CM’s plan to bring back CNG buses on roads hits snags

Published July 1, 2014
CNG cylinders sit on the rooftop of a bus amid lax enforcement of safety regulations.— Photo by White Star
CNG cylinders sit on the rooftop of a bus amid lax enforcement of safety regulations.— Photo by White Star

KARACHI: It appears commuters’ woes in the country’s largest metropolis and undoubtedly its financial capital will not end anytime soon as the chief minister’s latest pledge to bring 36 CNG buses on roads by the end of June has run into snags, like many past promises which failed to see the light of day.

The chief minister who was perhaps alive to the risk of his plan getting stuck against red tape had formed a powerful committee with the top bureaucrat of the province, Chief Secretary Sajjad Salim Hotiana, as its chairman to see the plan through.

But still the chairman and committee members, Commissioner Shoaib Siddiqui and KMC Administrator Rauf Akhtar Farooqui, failed to realise the plan by taking immediate and appropriate measures.

According to the chief minister, the government has spent Rs40 million on its plan to bring back CNG buses on roads after their necessary repairs and reconditioning. The buses had been left abandoned at the KMC bus terminal in Surjani Town and the route on which the buses were supposed to be plying was from Merewether Tower to Quaidabad vis Sharea Faisal.
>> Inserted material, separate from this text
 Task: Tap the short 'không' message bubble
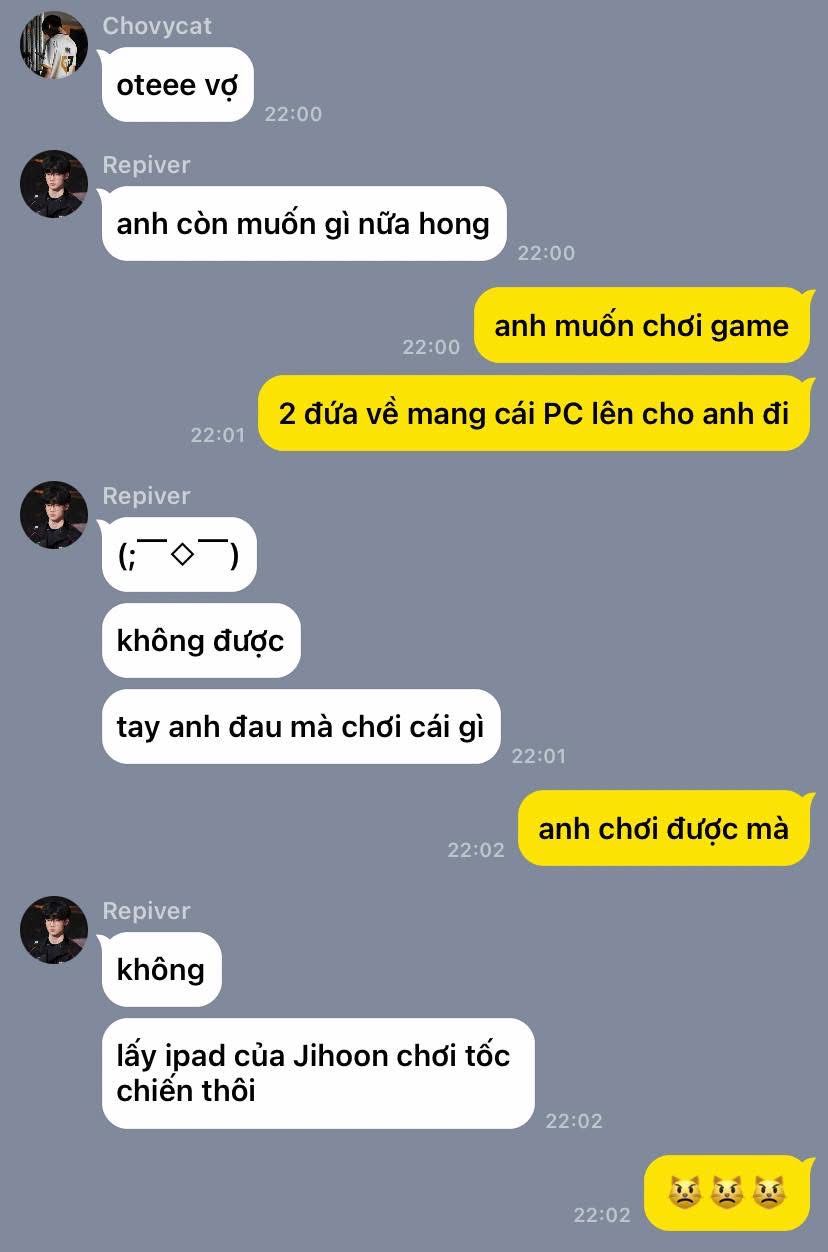161,969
An official at the transport department said the department had already extended all the facilities it had been asked to the KMC, including the Quaidabad terminal, route of the bus and assurance by the Oil and Gas Regulatory Authority for an uninterrupted supply of CNG to the buses.
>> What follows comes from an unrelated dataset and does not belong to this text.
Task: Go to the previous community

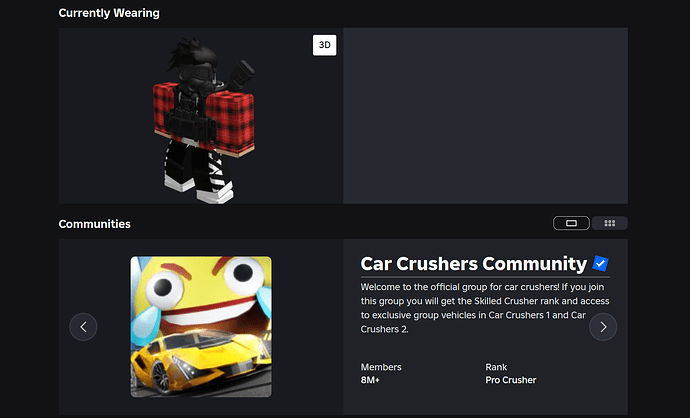Action: click(83, 326)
Informed sources told Dawn that since the buses were to be operated by private parties and a number of entrepreneurs had shown their interest in running it, the committee had perhaps not yet reached a decision on whom to award it.
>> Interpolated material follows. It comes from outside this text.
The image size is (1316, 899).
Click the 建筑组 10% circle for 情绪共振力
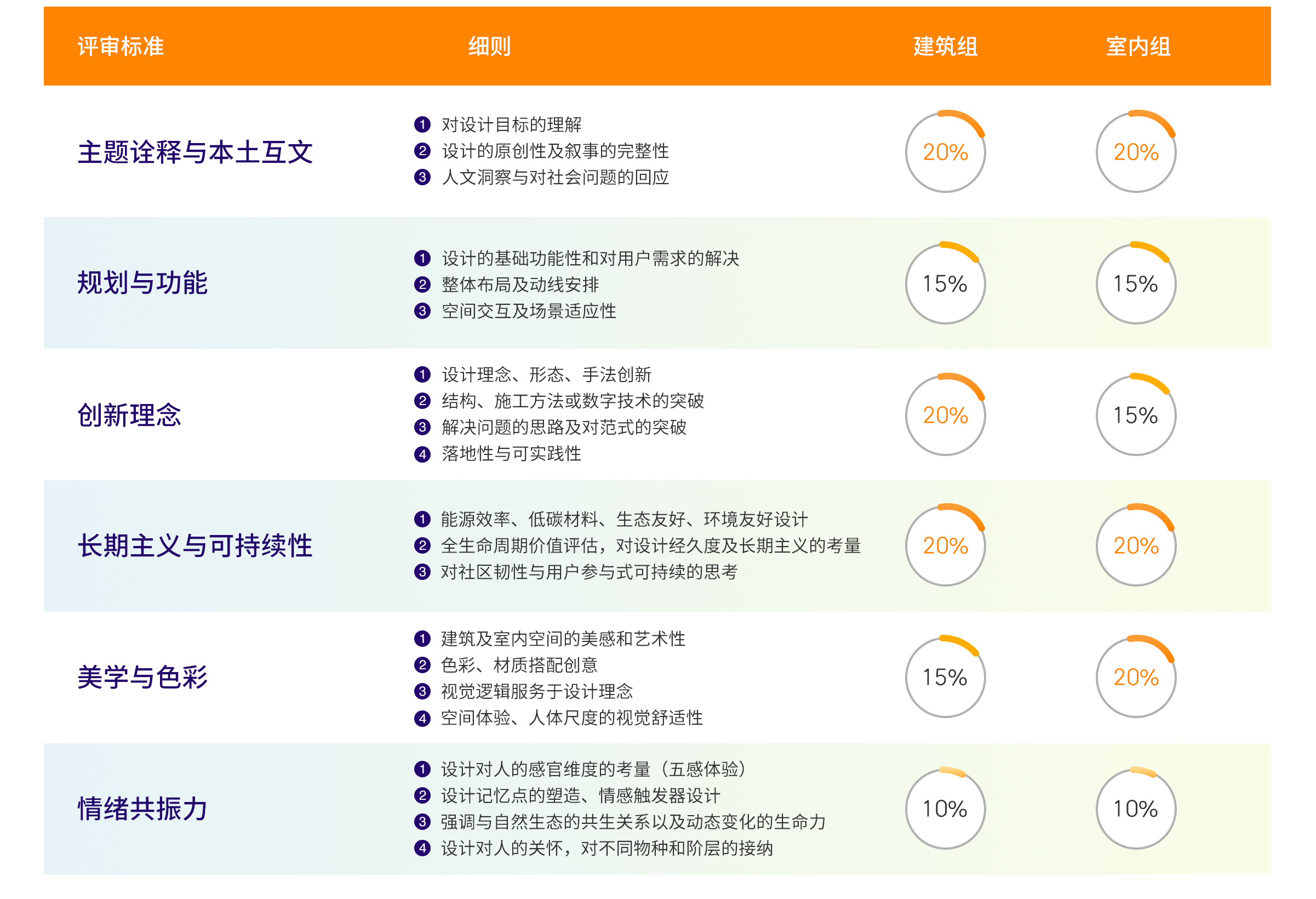945,809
In the absence of a mass transit system in the country’s largest city, a former capital and economic and industrial hub, people have to commute through ill-maintained and outdated minibuses and buses of the private sector and have to travel often on the vehicles’ rooftops to reach their destinations.

The only alternative mode of transport in Karachi, and very convenient at that, for its over 90 per cent population is Qingqi and auto-rickshaws which are good only for brief travels. They become very high risk for long journeys when they have to make way through speeding four-wheelers. Nevertheless, many have to take that risk to avoid travel on rooftops of minibuses.

According to an official statement, the chief minister presided over a meeting on June 12 which discussed in detail intra-city bus projects, the induction of CNG buses and another fleet of 35 buses in the next two months.

Besides, the chief minister had given good news to Karachiites in his budget speech that the government was working on launching a rapid bus transport project, which would be called Greenline to be plying from Surjani Town to Saddar.

The Greenline is envisaged to be a public-private partnership. Its projected cost is Rs3 billion and is part of the ADP 2014-15 but the project has not been approved so far and the government has set aside for it only Rs59.204 million in the current financial year of 2014-15. It is targeted to be completed in June 2017.

Another transport project, which plans to connect all mega cities with Karachi, is the Shaheed Benazir Bhutto Diesel Bus Service Fleet of 100 buses, for which Rs340 million had been allocated but it would get only Rs59.204 million in the next financial year. The project was approved on March 27, 2012, and was targeted to be completed in June 2016.

The government was also negotiating with the Asian Development Bank for financing project for another bus service between Model Colony and Mazar-i-Quaid via university road, said the sources.